I just realized that you're evaluating your points at the original input points when you're using a non-zero smoothing factor (s).
By definition, smoothing won't fit the data exactly. Try putting s=0 in instead.
As a quick example:
import matplotlib.pyplot as plt
import numpy as np
from scipy import interpolate
x = np.linspace(0, 6.*np.pi, num=100) #interval (0,6*pi) in 10'000 steps
A = 1.e-4 # Amplitude of sine function
y = A*np.sin(x)
fig, axes = plt.subplots(nrows=2)
for ax, s, title in zip(axes, [2, 0], ['With', 'Without']):
yinterp = interpolate.UnivariateSpline(x, y, s=s)(x)

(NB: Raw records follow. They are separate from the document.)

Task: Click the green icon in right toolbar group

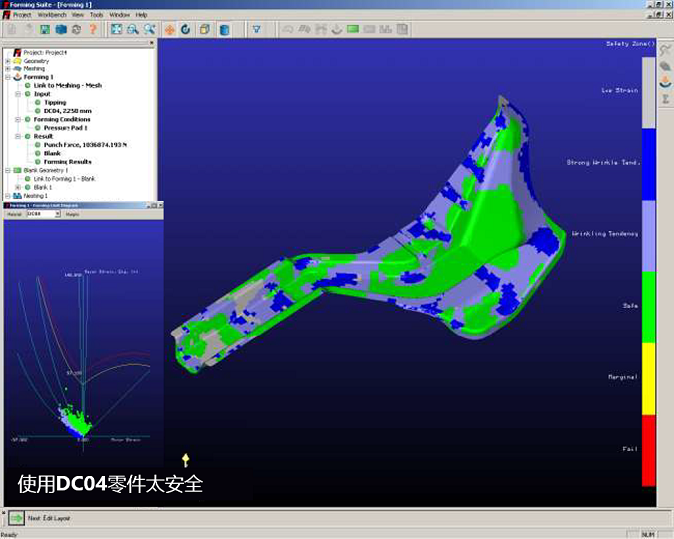Action: click(353, 30)
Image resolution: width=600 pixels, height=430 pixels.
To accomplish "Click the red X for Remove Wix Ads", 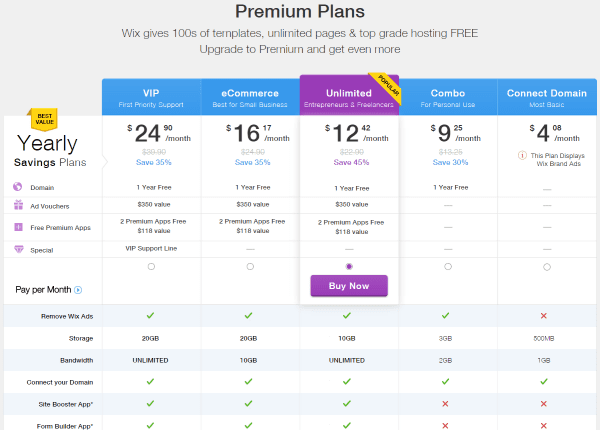I will coord(543,316).
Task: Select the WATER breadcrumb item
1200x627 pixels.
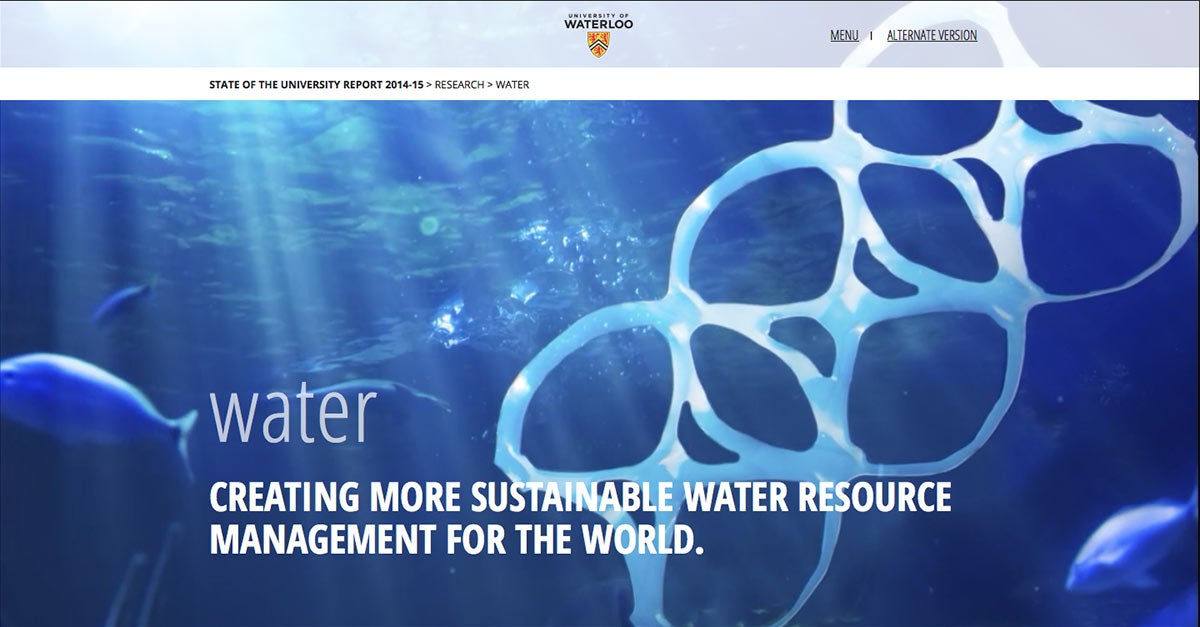Action: click(x=512, y=84)
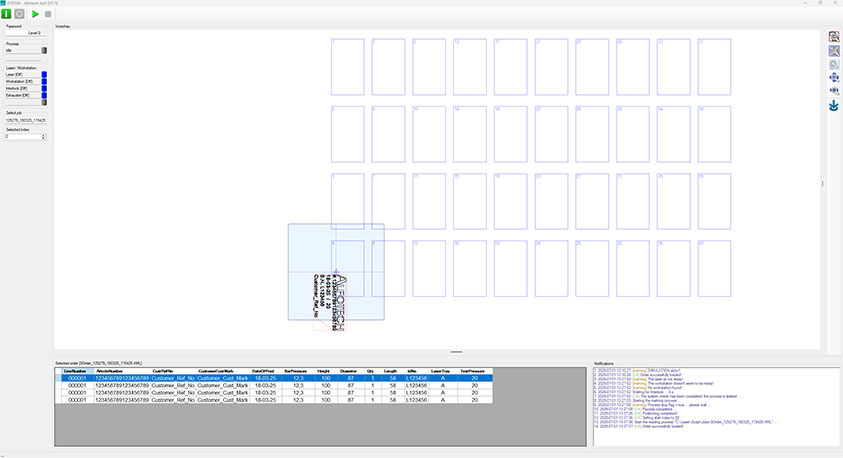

ax.plot(x, yinterp, label='Interpolated')
ax.plot(x, y, 'bo',label='Original')
ax.legend()
ax.set_title(title + ' Smoothing')
plt.show()
The reason that you're only clearly seeing the effects of smoothing with a low amplitude is due to the way the smoothing factor is defined. See the documentation for scipy.interpolate.UnivariateSpline for more details.
Even with a higher amplitude, the interpolated data won't match the original data if you use smoothing.
For example, if we just change the amplitude (A) to 1.0 in the code example above, we'll still see the effects of smoothing...
The problem is in choosing suitable values for the s parameter. Its values depend on the scaling of the data.
Reading the documentation carefully, one can deduce that the parameter should be chosen around s = len(y) * np.var(y), i.e. # of data points * variance. Taking for example s = 0.05 * len(y) * np.var(y) gives a smoothing spline that does not depend on the scaling of the data or the number of data points.
EDIT: sensible values for s depend of course also on the noise level in the data. The docs seem to recommend choosing s in the range (m - sqrt(2*m)) * std**2 <= s <= (m + sqrt(2*m)) * std**2 where std is the standard deviation associated with the "noise" you want to smooth over.